Она ходит по верхней террасе, смотрит то вдаль, то на часы, нервничает — Ивар первый раз опаздывает. Это так неожиданно, что ее одолевают самые мрачные предчувствия. Она бродит по квартире, заходит в столовую, где накрыт стол для ужина, поднимает телефонную трубку, но не осмеливается заказать разговор. Рабочего телефона мужа она не знает, а звонить его родителям — значило бы признать свое поражение.

Она снова возвращается на свой наблюдательный пункт. Темнота сгустилась.
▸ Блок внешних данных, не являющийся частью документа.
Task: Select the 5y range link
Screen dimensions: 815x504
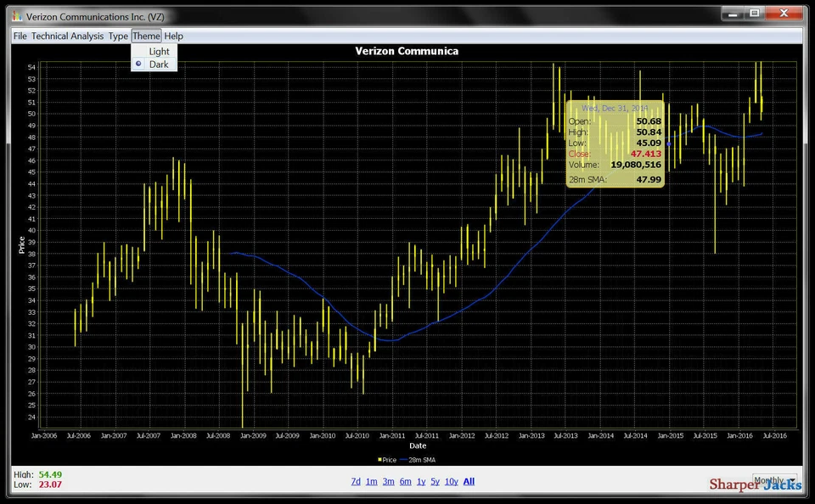Action: (435, 481)
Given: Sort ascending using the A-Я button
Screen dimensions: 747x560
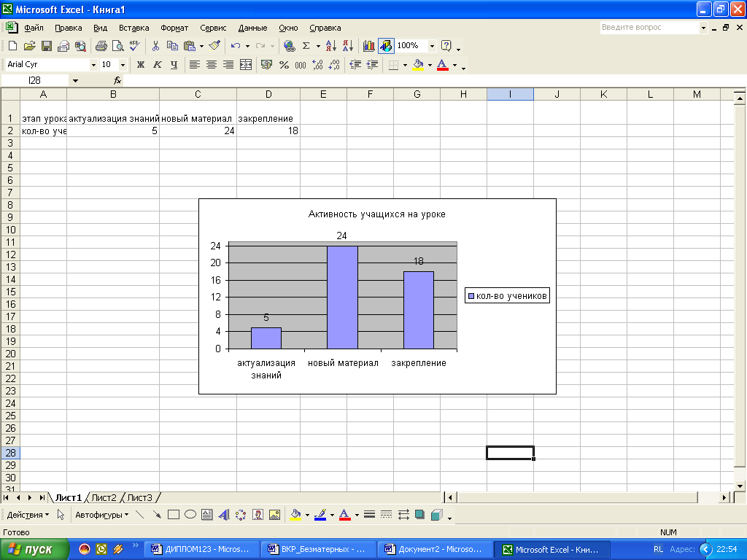Looking at the screenshot, I should (331, 46).

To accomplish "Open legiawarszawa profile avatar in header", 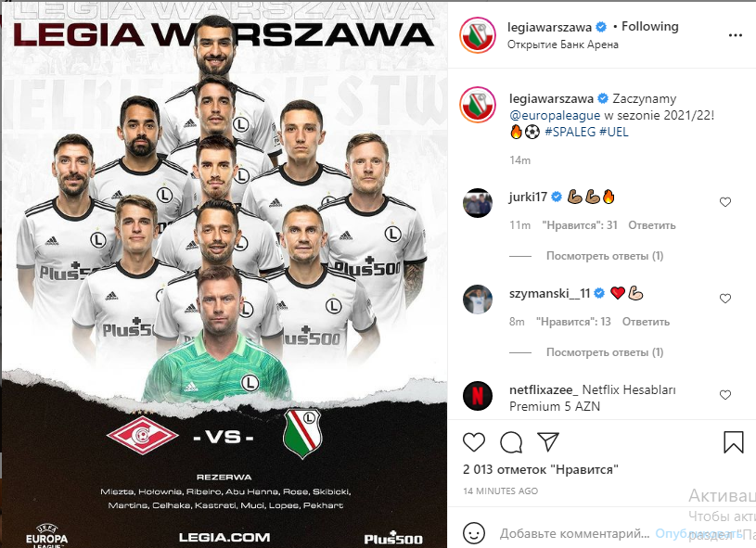I will (478, 35).
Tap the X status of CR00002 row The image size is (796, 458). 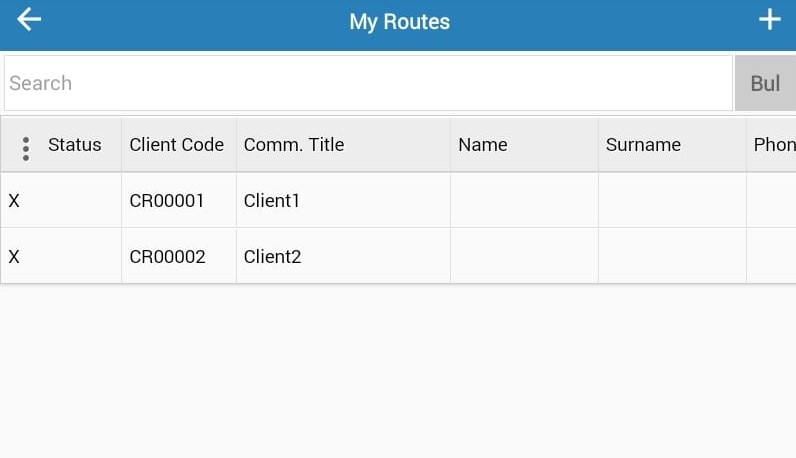click(x=14, y=256)
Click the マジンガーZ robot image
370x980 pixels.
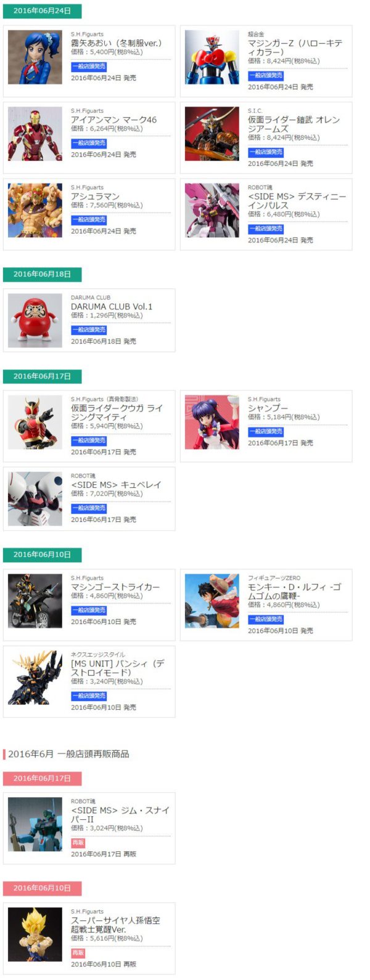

Мимо дома проносятся автомашины, обрызгивают его стены фонтанами яркого света и исчезают за поворотом. Ни одна не замедляет бега у калитки этого райского уголка.

Охватив голову руками, она припадает к столу и дает волю слезам. За спиной, показывая первый час ночи, уютно тикают часы. Только теперь до нее доходит, как она, в сущности, одинока. Раньше даже в самой большой опасности ее окружали товарищи. С ними вместе она делила горе и ненависть, вынашивала надежды. Находила у них сочувствующий взгляд, слова бодрости. Здесь ничто не угрожает, кругом достаток, но не к кому обратиться за советом. Не станешь же посреди ночи беспокоить соседей, с которыми едва знакома. Это навлекло бы позор на все семейство Эльвестад — уж настолько в шведских обычаях она разбирается.

Зато утром следующего дня она впервые понимает, какое утешение может дать привычка. Нельзя сидеть сложа руки и предаваться отчаянию, пока не убран дом. И она трудится с пылесосом в руках, натирает паркет, моет тарелки, поливает грядки в саду, затем садится у окна и старательно вяжет кофточку будущему малышу. Лишь взгляд ее не может успокоиться, все блуждает и блуждает по дороге.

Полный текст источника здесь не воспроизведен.